Exercise aim =
Copy out precisely the lines of the material that follows, beginning with the line containing "You are a GUI" and ending with its last line; exclude pictures.

-- Records shown follows --

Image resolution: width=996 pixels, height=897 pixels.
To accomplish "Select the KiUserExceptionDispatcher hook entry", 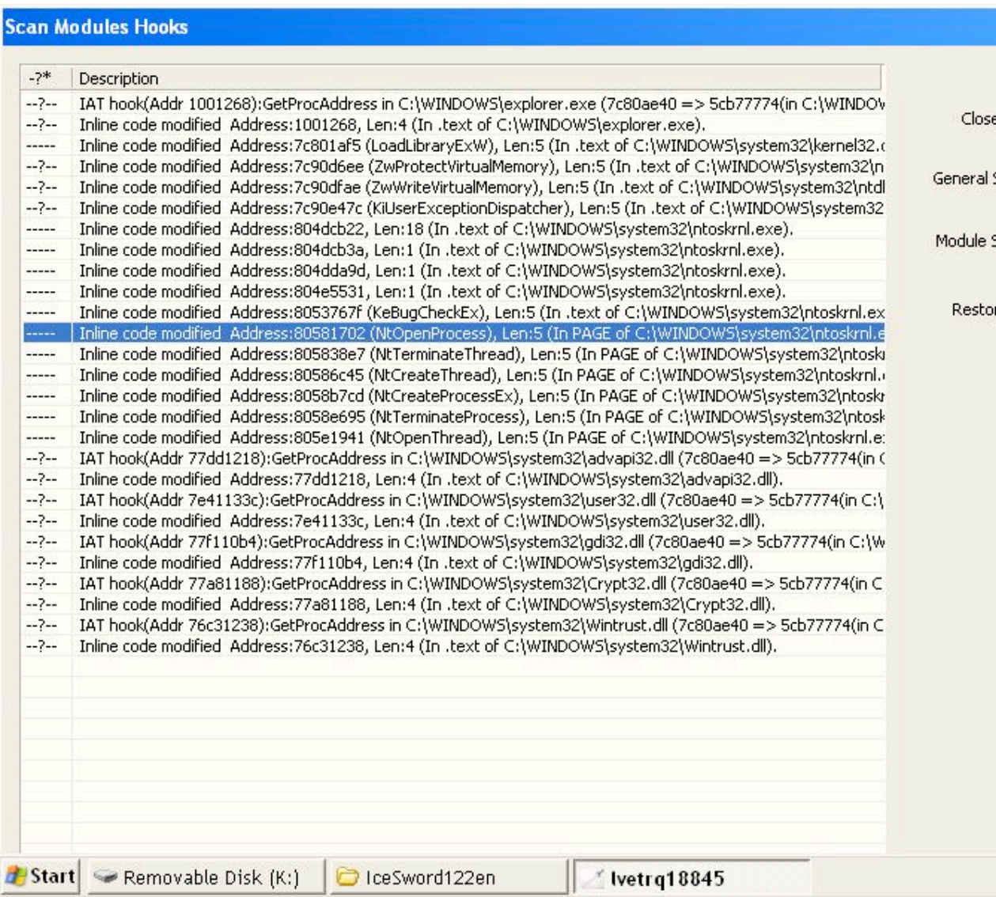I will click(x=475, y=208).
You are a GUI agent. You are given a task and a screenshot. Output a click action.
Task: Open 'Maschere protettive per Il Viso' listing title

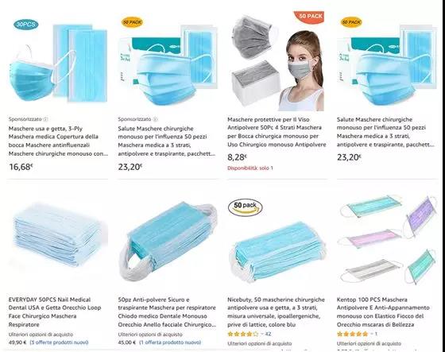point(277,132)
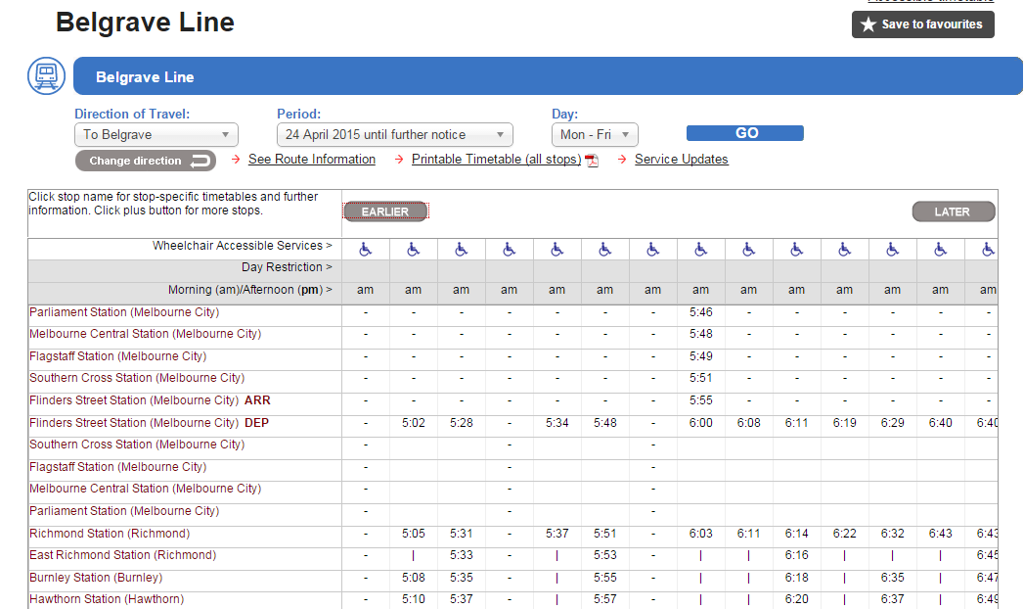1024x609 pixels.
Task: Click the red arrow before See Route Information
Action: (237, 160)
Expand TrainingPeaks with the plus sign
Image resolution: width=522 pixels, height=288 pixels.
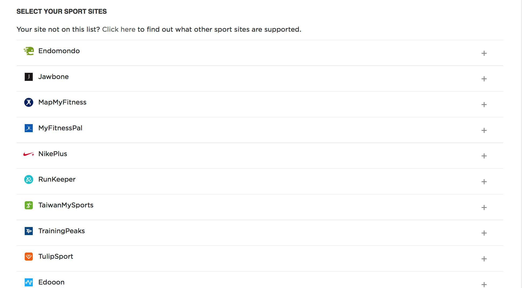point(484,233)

-- Records shown concluded --

Solution =
You are a GUI agent. You are given a task and a screenshot. Output a click action.
Task: Open 'Maschere protettive per Il Viso' listing title

point(277,132)
1024x609 pixels.
Task: Click the red arrow before See Route Information
Action: (237, 160)
Expand TrainingPeaks with the plus sign
Image resolution: width=522 pixels, height=288 pixels.
point(484,233)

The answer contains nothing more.